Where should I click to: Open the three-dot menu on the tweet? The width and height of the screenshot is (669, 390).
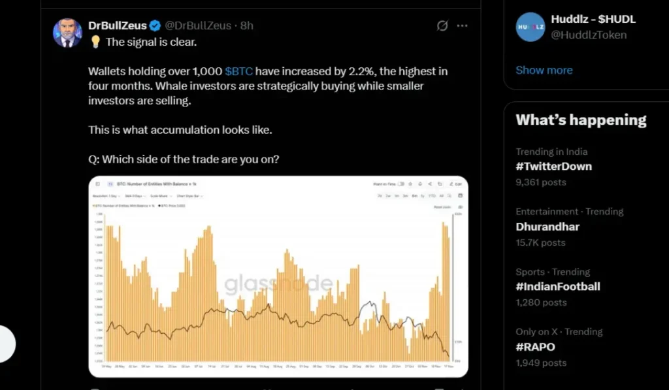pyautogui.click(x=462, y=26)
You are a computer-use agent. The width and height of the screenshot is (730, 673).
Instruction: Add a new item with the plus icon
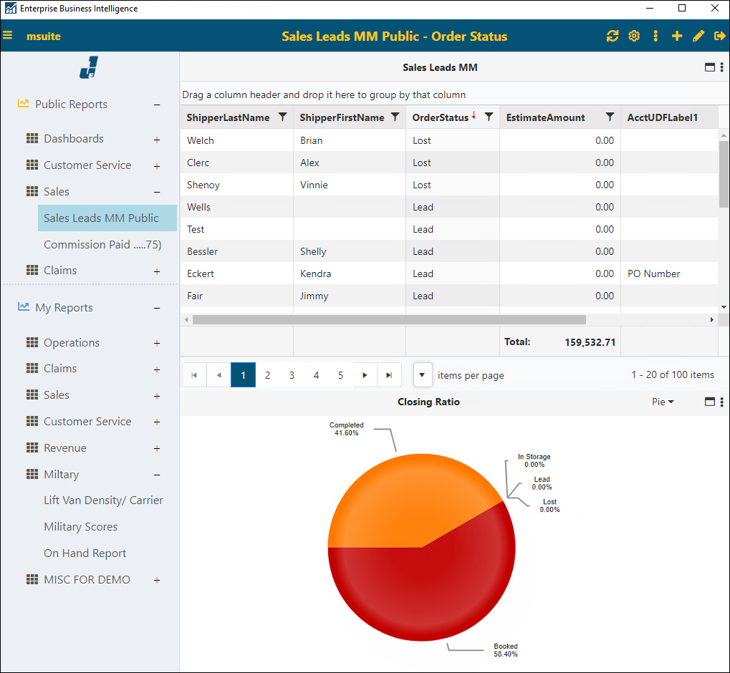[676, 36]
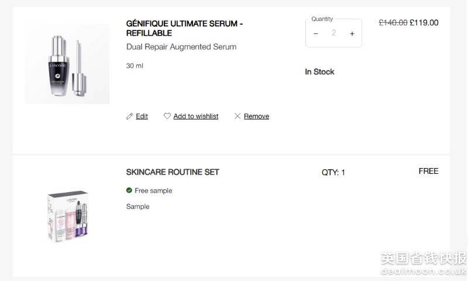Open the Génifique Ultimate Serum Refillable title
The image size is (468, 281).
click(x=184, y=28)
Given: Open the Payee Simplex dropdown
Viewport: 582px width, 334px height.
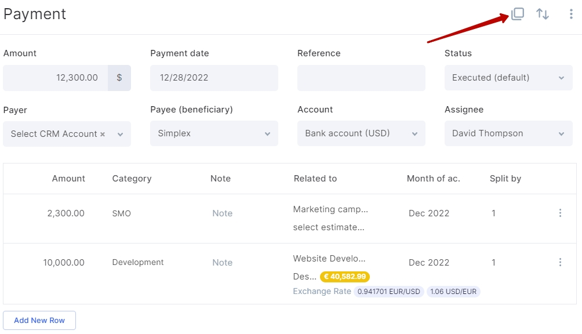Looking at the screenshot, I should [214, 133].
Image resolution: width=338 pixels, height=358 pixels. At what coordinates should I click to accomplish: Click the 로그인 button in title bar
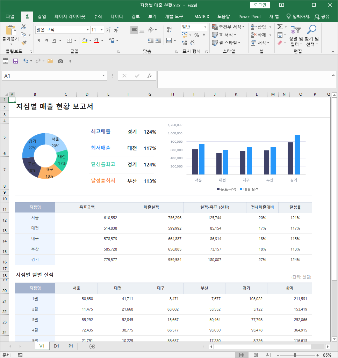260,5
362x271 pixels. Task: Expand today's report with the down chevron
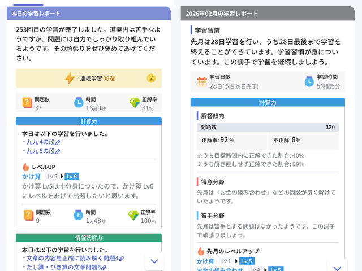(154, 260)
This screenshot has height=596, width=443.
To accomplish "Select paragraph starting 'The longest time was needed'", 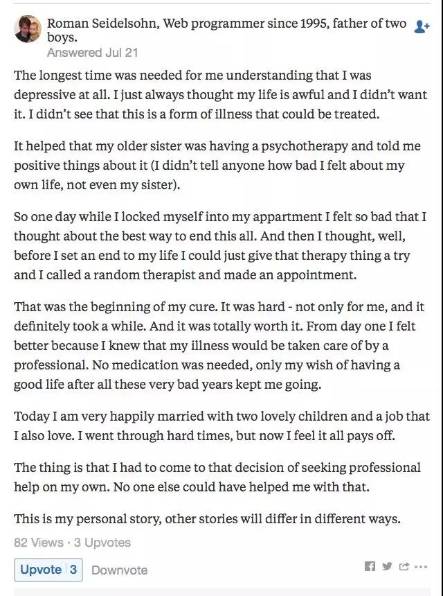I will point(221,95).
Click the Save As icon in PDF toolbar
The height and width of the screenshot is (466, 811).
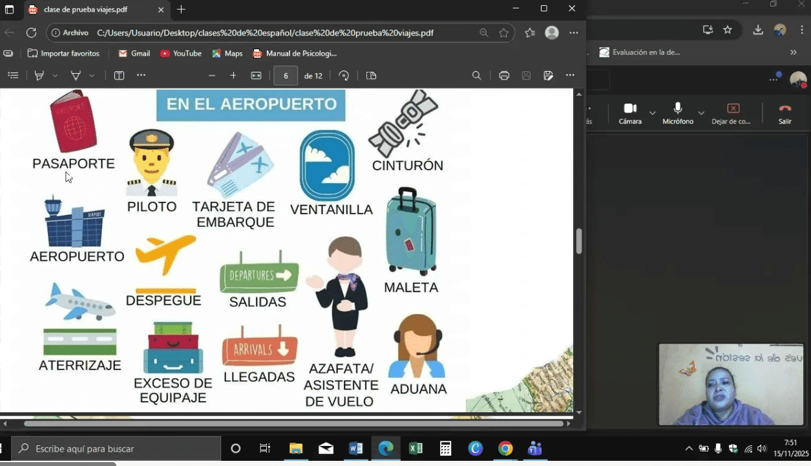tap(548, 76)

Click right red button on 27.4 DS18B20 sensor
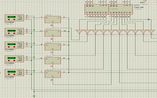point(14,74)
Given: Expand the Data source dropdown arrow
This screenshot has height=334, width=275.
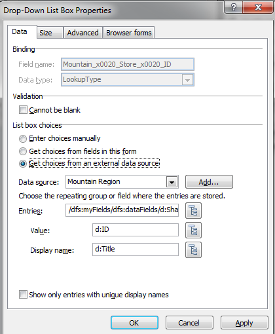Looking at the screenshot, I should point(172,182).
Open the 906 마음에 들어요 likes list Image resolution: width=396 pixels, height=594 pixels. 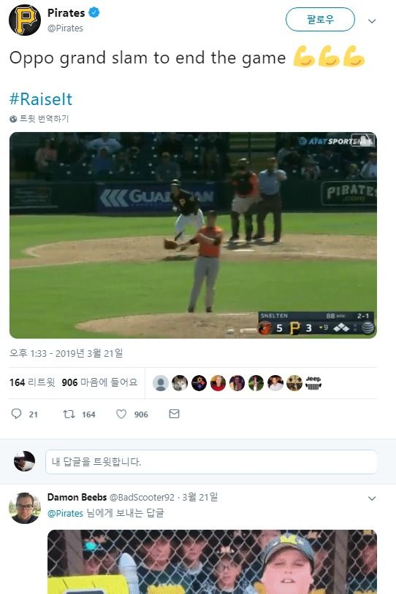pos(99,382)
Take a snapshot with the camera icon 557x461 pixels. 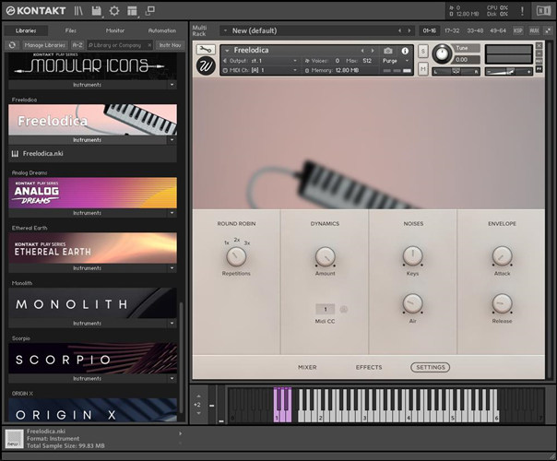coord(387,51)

--*--

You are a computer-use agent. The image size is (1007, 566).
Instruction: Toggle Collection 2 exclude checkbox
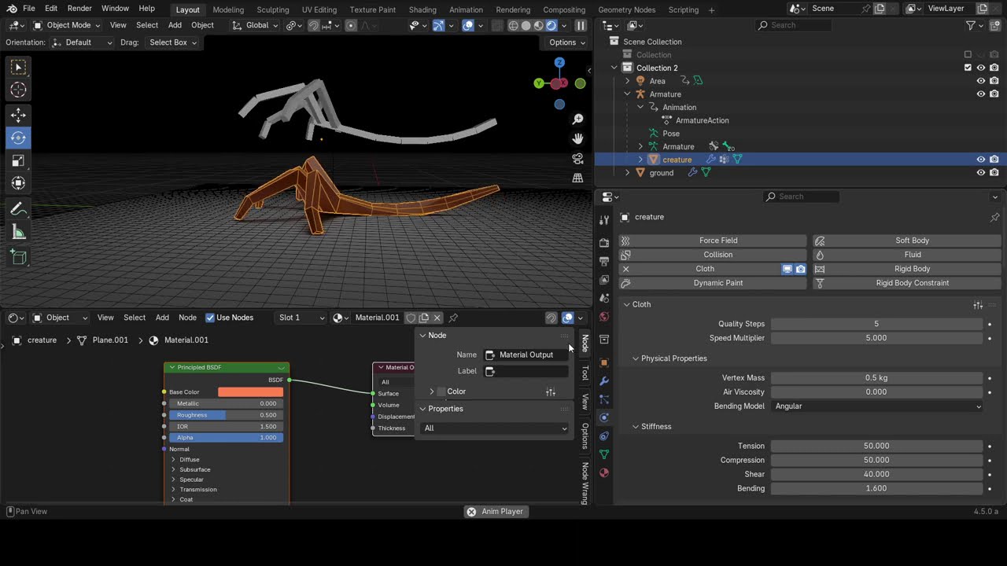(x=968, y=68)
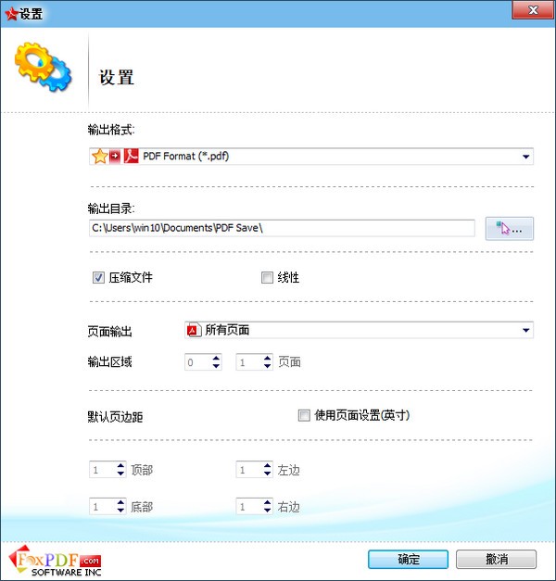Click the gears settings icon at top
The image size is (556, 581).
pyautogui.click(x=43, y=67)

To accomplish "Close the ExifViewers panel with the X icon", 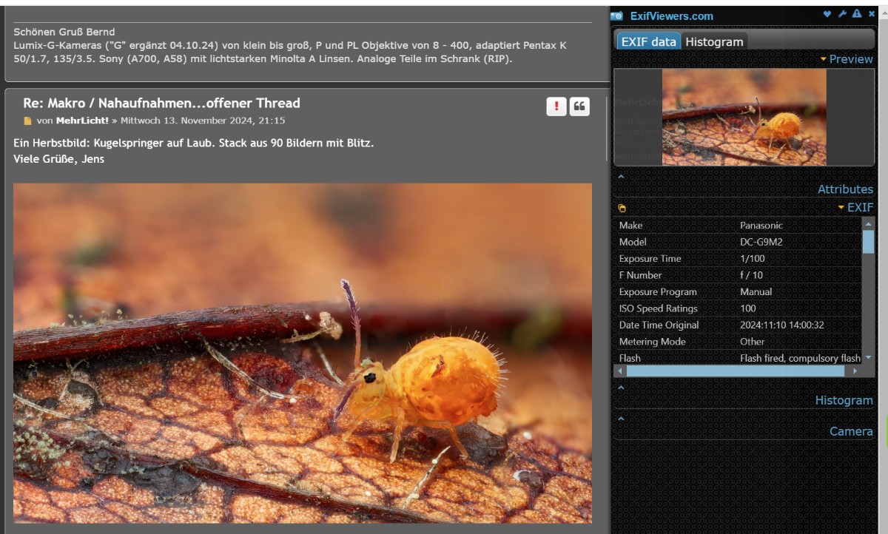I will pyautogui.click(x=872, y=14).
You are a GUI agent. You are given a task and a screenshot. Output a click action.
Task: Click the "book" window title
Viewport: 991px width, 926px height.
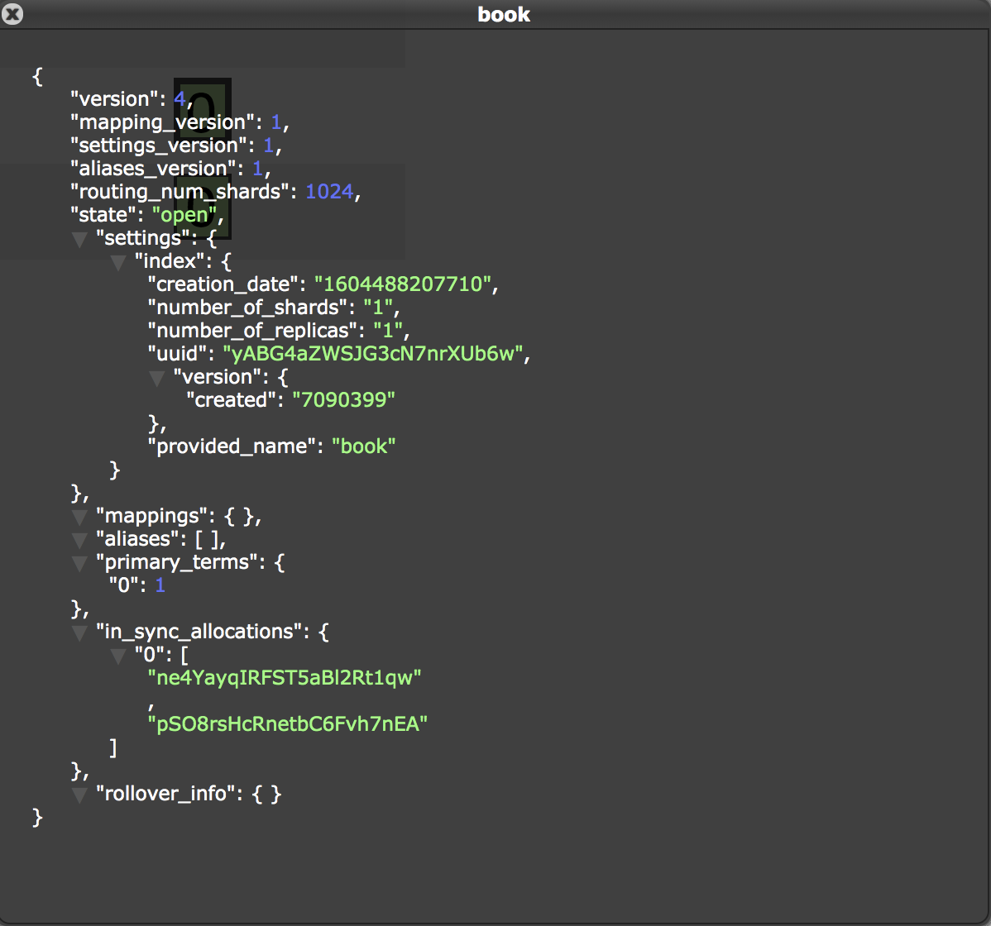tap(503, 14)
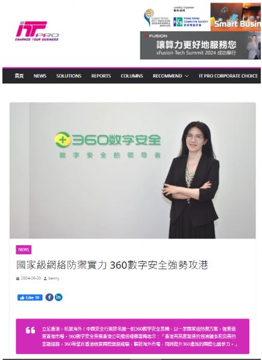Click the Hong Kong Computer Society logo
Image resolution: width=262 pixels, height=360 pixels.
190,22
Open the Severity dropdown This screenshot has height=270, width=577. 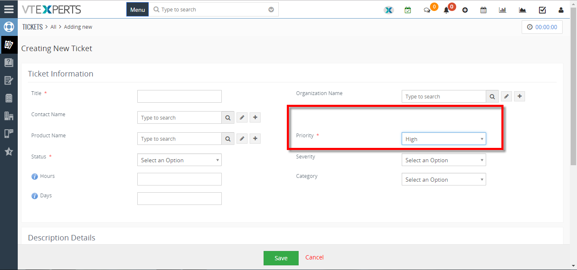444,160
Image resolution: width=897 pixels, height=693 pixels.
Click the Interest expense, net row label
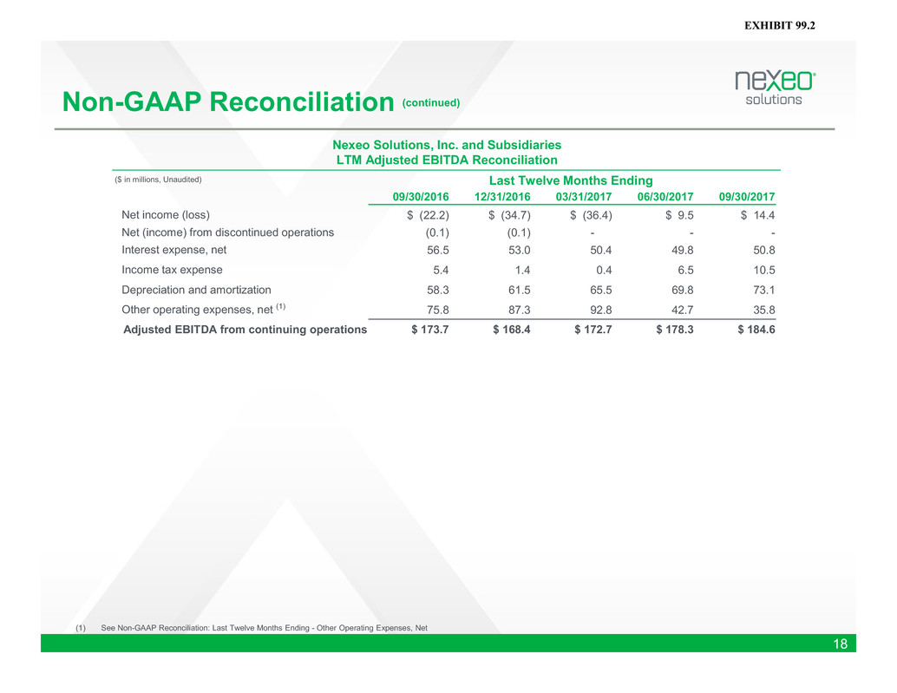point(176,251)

--*--

• WHAT TO PRODUCE
Once you have found every line above holding the word "agent", copy those lines.

• EXERCISE ANSWER
You are a computer-use agent. The width and height of the screenshot is (730, 673).
You are a computer-use agent. The image size is (1007, 566).
You are a GUI agent. You are given a task and a screenshot. Output a click action.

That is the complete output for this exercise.